-- Problem --
Your answer should be one number: the count of lines in these entries that hold the word "agent".

-- Input records --
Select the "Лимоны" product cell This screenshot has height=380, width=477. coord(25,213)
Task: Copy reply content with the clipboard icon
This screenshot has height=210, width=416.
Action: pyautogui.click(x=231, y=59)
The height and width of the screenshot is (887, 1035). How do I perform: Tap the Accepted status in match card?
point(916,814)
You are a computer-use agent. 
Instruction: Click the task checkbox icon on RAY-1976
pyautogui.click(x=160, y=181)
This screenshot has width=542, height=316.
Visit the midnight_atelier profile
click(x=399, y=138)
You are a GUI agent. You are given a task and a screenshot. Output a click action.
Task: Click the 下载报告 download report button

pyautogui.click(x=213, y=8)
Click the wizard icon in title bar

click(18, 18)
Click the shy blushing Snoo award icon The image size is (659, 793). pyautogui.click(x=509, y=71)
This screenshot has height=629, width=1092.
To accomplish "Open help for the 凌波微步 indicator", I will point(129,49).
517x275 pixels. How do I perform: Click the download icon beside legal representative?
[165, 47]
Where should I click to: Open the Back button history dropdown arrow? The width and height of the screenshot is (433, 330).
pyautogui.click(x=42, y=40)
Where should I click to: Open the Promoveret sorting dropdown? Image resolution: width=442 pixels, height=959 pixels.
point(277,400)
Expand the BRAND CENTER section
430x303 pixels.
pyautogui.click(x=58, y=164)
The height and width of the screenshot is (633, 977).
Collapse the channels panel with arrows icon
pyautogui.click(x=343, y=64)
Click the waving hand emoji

-- Solved exercise --
2